BEGIN Material to process
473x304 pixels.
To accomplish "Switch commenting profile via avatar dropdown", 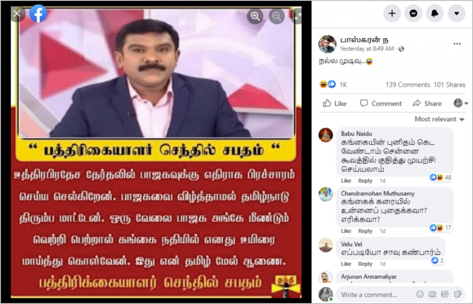I will 461,103.
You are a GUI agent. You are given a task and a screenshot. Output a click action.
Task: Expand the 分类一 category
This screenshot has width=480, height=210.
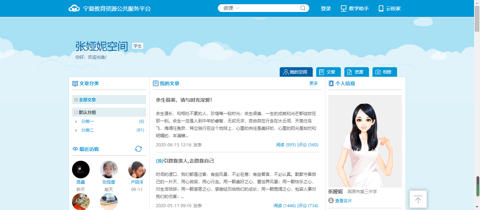point(76,121)
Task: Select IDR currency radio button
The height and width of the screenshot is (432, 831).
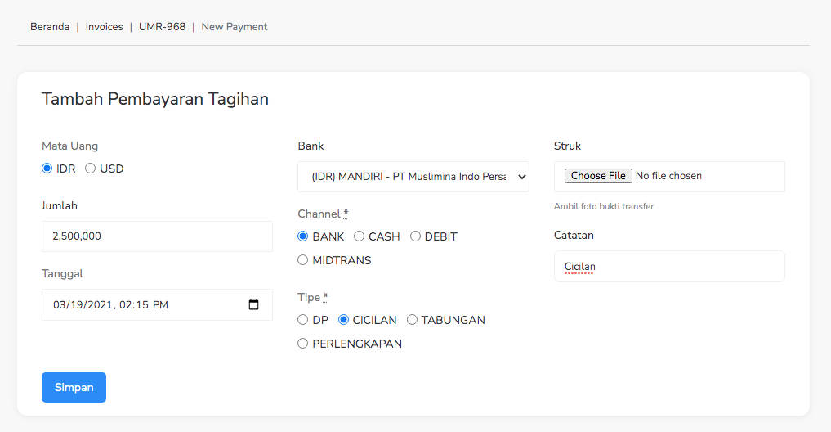Action: [x=47, y=169]
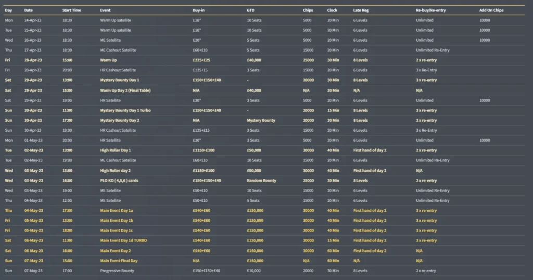Click the Add On Chips header
Screen dimensions: 533x280
click(x=491, y=10)
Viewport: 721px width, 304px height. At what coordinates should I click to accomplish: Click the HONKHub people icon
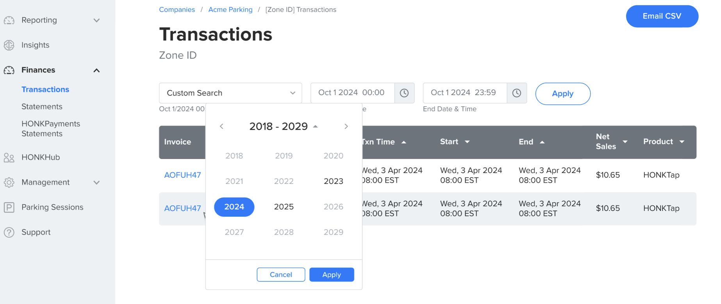[9, 157]
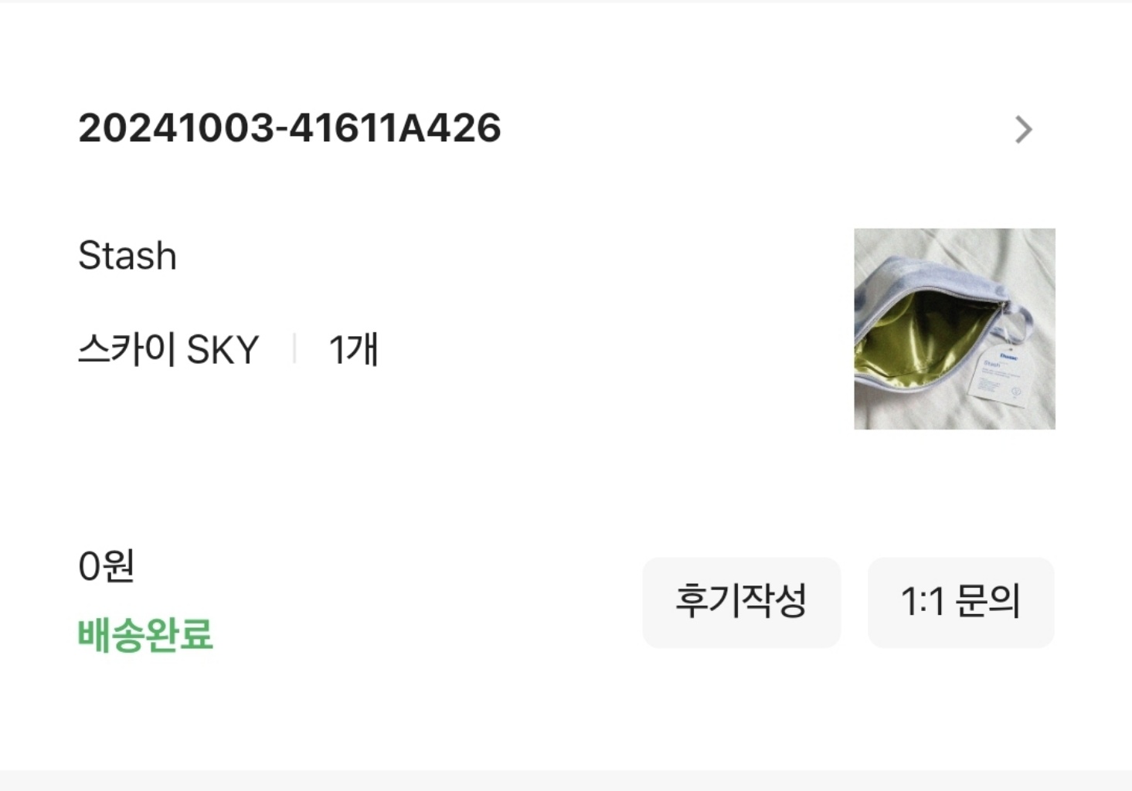Select the 스카이 SKY option text
Viewport: 1132px width, 791px height.
tap(168, 350)
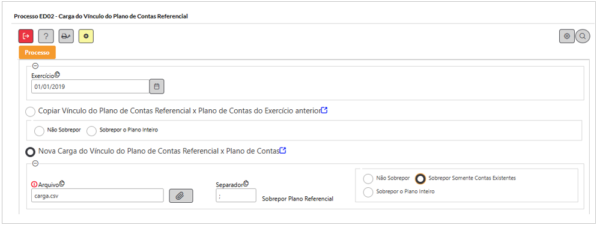The image size is (597, 225).
Task: Collapse the Arquivo section with minus icon
Action: coord(35,163)
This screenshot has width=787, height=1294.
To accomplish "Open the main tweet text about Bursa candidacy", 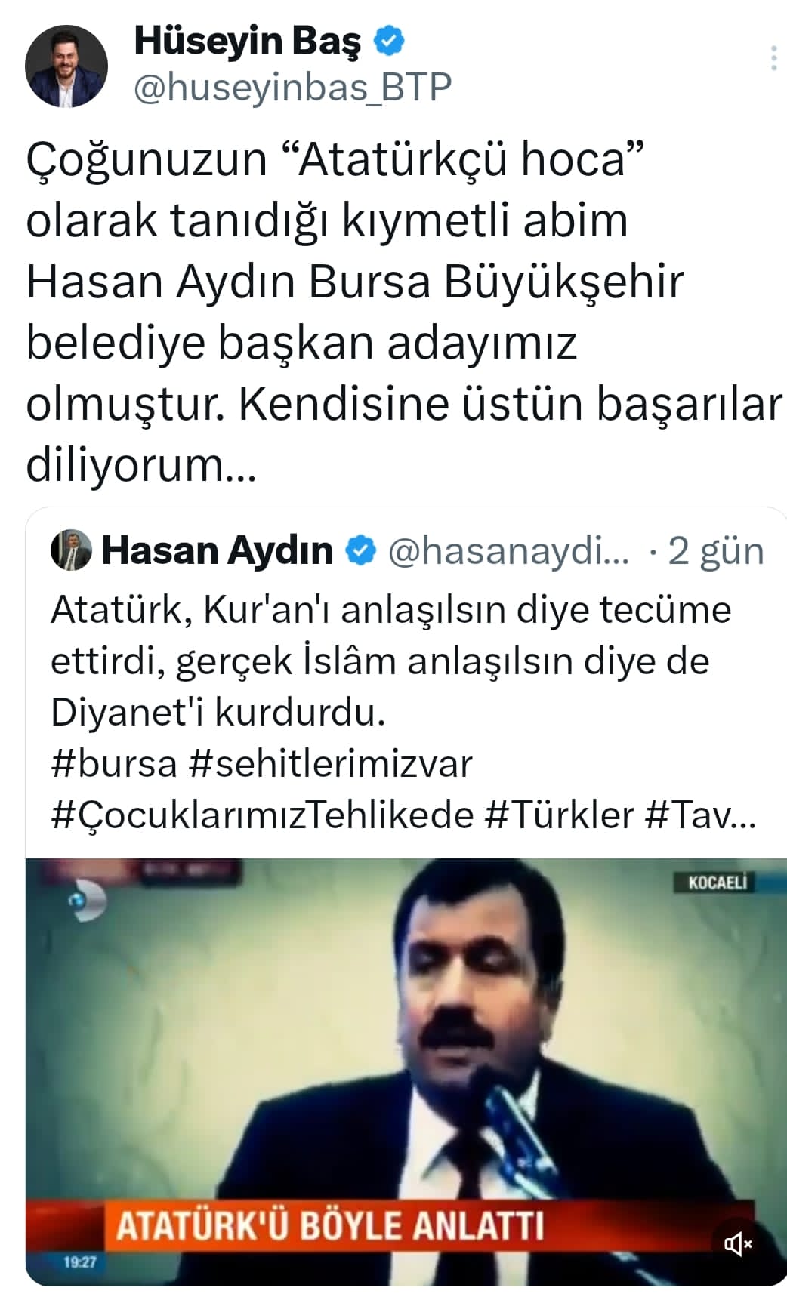I will coord(404,313).
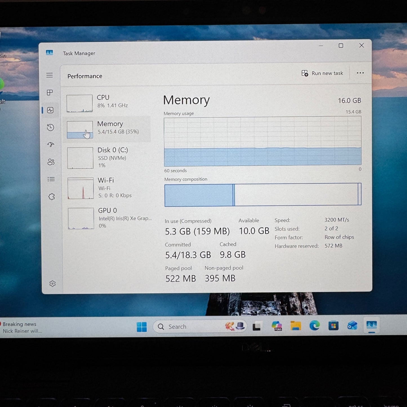Click the Windows Start button
This screenshot has height=407, width=407.
pyautogui.click(x=142, y=326)
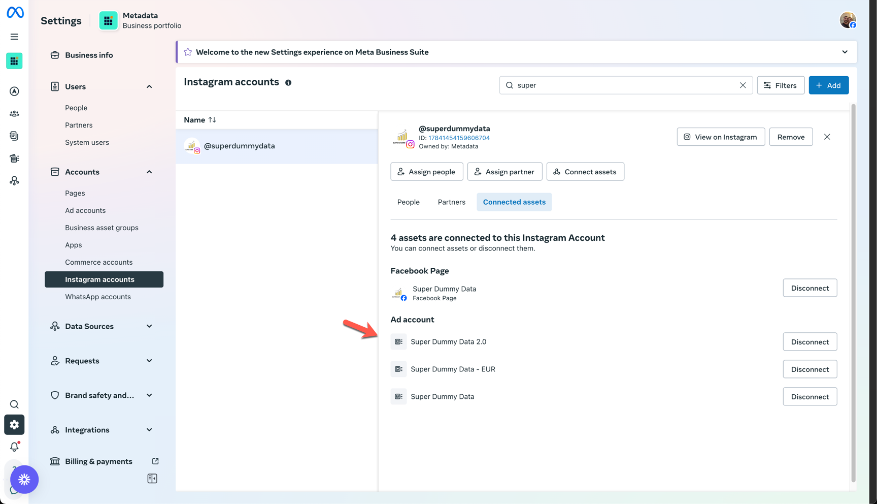Disconnect Super Dummy Data - EUR ad account
877x504 pixels.
[809, 369]
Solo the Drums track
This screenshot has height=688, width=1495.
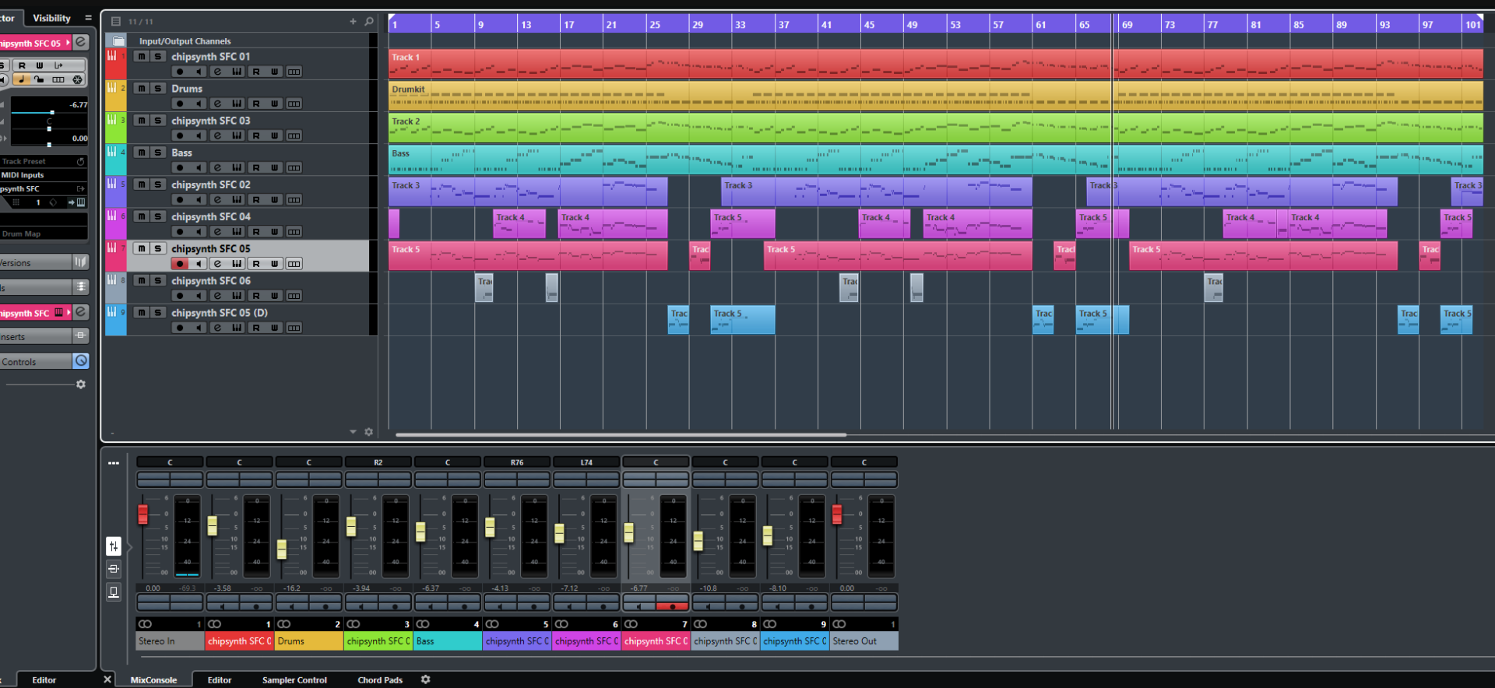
END Material to process
*What you have to do*:
Lines wanted from the entries above: the one with "You are a GUI", the one with "This screenshot has width=787, height=1294.", and all lines between. Please copy them exactly, without the pictures and without anything else.

*Solution to this problem*:
You are a GUI agent. You are given a task and a screenshot. Output a click action.
Task: Expand the 分类一 category
This screenshot has width=480, height=210.
point(76,121)
Task: Select IDR currency radio button
The height and width of the screenshot is (432, 831).
Action: [x=47, y=169]
Click the Add On Chips header
Screen dimensions: 533x280
click(x=491, y=10)
Viewport: 721px width, 304px height. At what coordinates should I click to accomplish: Click the HONKHub people icon
[9, 157]
Select the 스카이 SKY option text
Viewport: 1132px width, 791px height.
tap(168, 350)
The image size is (597, 225).
Task: Collapse the Arquivo section with minus icon
Action: coord(35,163)
This screenshot has width=787, height=1294.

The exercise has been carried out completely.